What we need is a nuts and bolts, sound-proofed room, gathering of the minds and Linux thought leaders to discuss Linux, its current state, its legal standing and its future as an operating system.
It's time to get serious.
It's time to focus on the future.
We need key players and contributors from Google, Yahoo, Red Hat, Novell, Debian, Ubuntu, The Linux Foundation, Slackware, CentOS, Oracle, IBM, HP, Intel, AMD, VMware and Citrix to come together and hash out a grand plan for this once niche operating system that's grown up into the enterprise-level beast that has changed the world.
We're standing at an important crossroads in history with Linux and I think we need a clearer vision of the future than we currently have. This crossroads includes a boom in mobile computing, cloud computing, virtualization and the common desktop system.
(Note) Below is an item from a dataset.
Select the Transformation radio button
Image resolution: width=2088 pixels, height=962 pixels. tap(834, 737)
My view of what we currently have is a periodic cycle of new kernel releases, several regularly updated distributions, a ton of forked projects and sub-distributions and no real goal for Linux as a holistic project. And when I say Linux, I mean Linux as a complete operating system--not a specific distribution and not just the kernel.
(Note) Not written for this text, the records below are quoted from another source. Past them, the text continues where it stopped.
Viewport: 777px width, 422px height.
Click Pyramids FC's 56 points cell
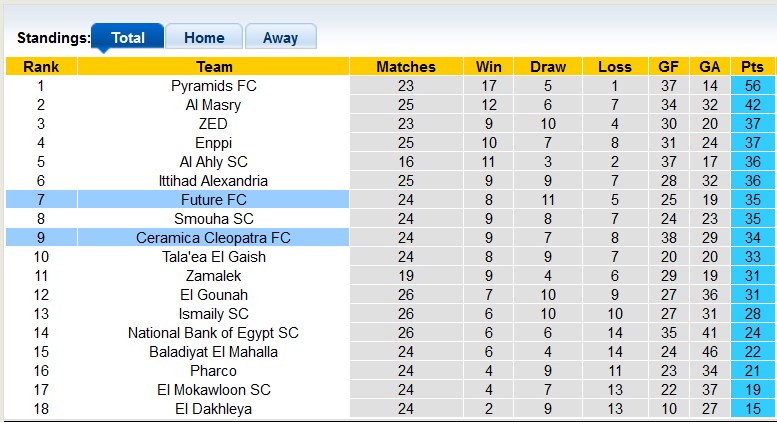tap(752, 86)
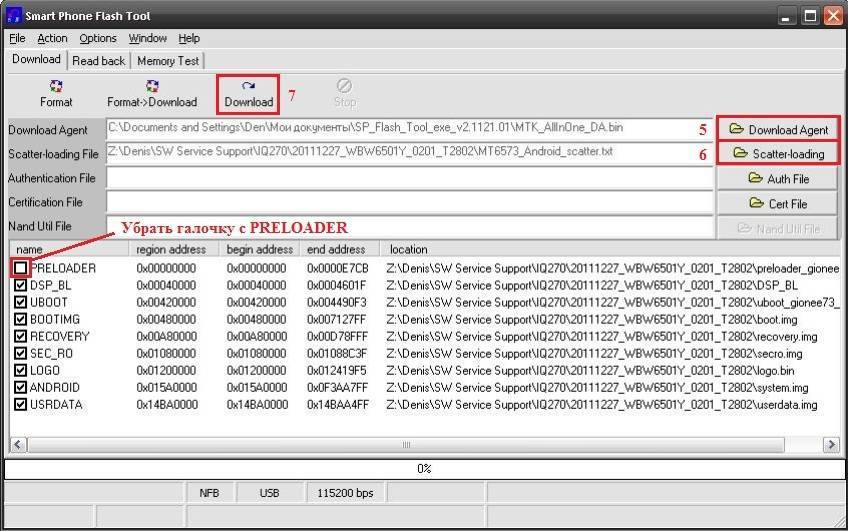Browse for a Scatter-loading file

(777, 153)
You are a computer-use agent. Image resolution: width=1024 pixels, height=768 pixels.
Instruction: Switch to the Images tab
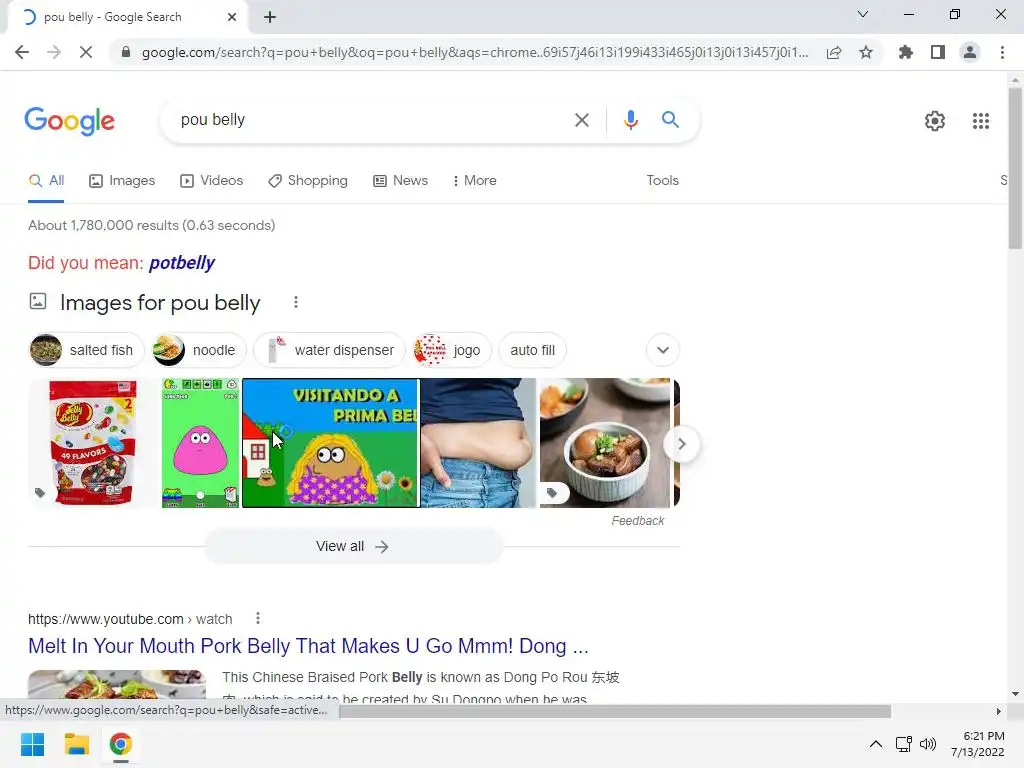click(x=122, y=181)
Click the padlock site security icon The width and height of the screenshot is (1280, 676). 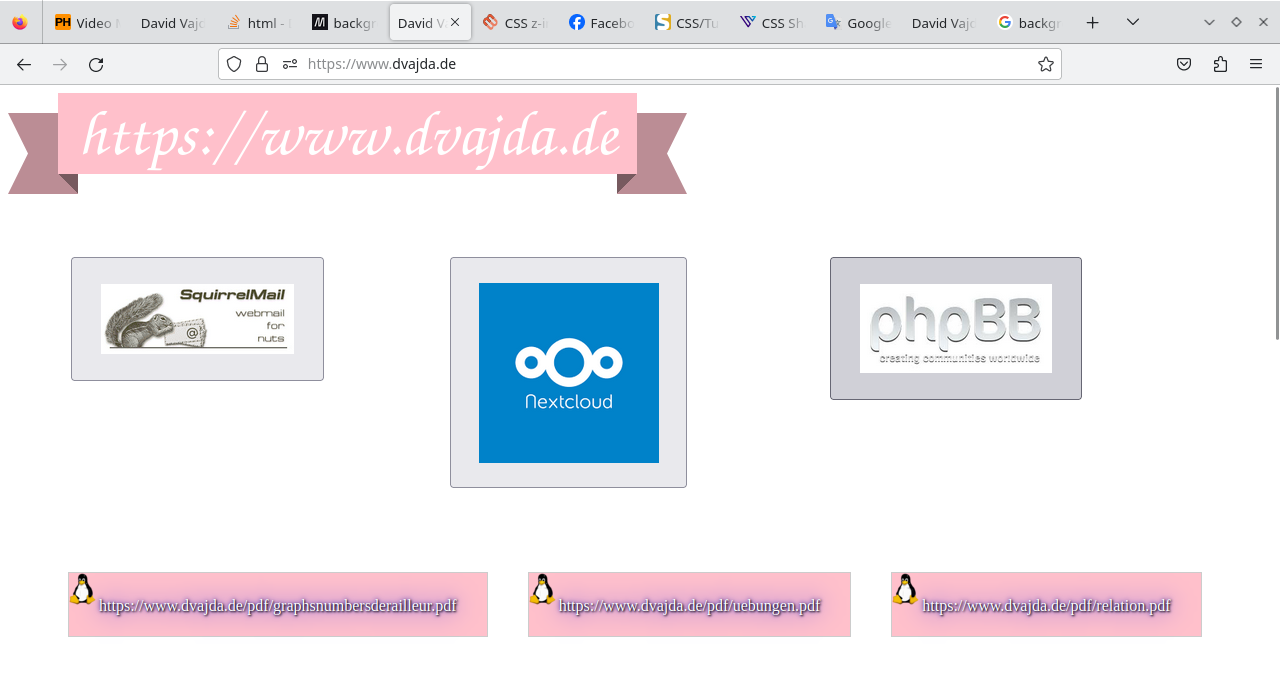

We need for the best minds in the world to come together in one place for a concentrated focus on creating a Linux map for the next 10 or so years. This map should include the role of Linux in cloud-based computing, virtualization, embedded applications, supercomputing, space exploration, education and energy.
Like those gang summits, let's put aside our fight for those abandoned buildings in our neighborhoods and think bigger. Think not just on our specific projects but on the global Linux project.
Without a goal, it seems that our efforts are less innovative and more catch up to what Microsoft and Apple are doing with their operating systems. Believe me, those operating systems have a map and a goal--just as we should. Linux, as one of the "big three", should have some clear cut goals and aspirations as a project and not just a bunch of rambling, random projects that are worked on in our ever-decreasing spare time.
If Linux is going to be a desktop operating system, let's state it and work toward that as a focused goal. If it is to become a cloud operating system, let's focus resources on that. It doesn't have to be just one thing; it can be many but let's explicitly state what we want it to become and then explore it. Random disconnected and isolated pockets won't get the job done.
We need goals, a strategy and resources to make this happen. Without this collective effort, where do you think Linux will be in five or ten years?